- [What is needed]: Go through the entries below and return every line that contains "computer".

===== Listed records

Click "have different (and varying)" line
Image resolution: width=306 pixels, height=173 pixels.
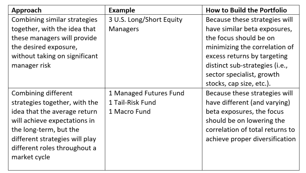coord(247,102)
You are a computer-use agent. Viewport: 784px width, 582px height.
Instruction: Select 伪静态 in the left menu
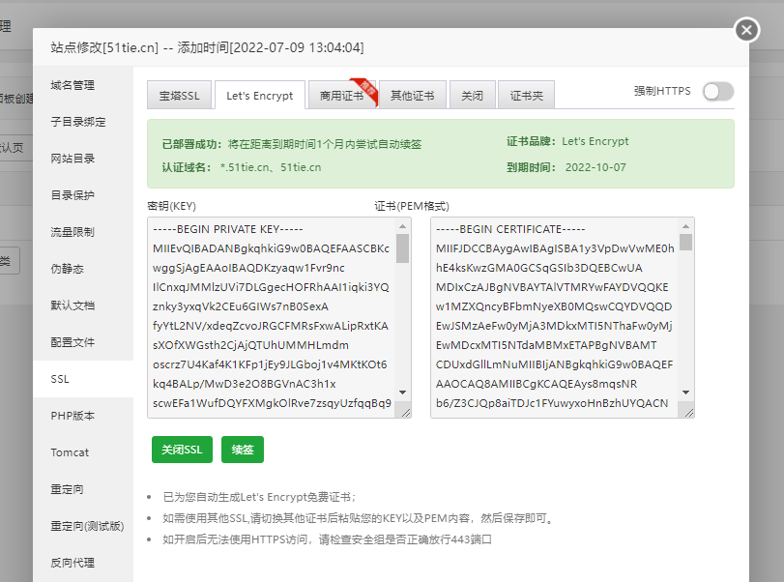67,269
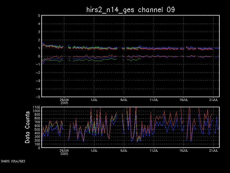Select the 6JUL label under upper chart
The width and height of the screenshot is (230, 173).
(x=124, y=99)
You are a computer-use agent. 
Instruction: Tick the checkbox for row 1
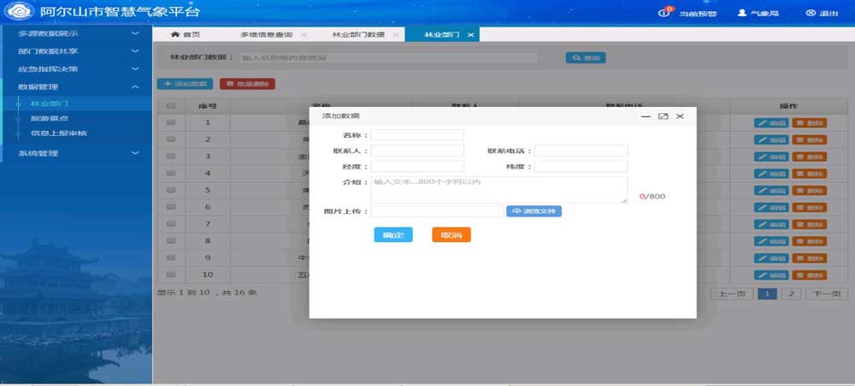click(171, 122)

==========
===== Listed records

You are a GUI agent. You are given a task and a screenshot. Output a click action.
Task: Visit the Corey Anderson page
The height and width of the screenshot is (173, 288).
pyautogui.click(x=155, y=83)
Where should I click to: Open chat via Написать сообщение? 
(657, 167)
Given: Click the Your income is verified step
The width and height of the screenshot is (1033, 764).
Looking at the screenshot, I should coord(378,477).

==========
===== Listed records

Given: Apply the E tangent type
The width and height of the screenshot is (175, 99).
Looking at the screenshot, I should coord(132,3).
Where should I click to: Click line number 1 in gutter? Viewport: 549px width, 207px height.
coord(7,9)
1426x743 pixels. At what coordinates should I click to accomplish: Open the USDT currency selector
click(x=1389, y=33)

==========

- [Reply]:
You are a computer-use agent. Viewport: 784px width, 582px height.
You are a computer-use agent. 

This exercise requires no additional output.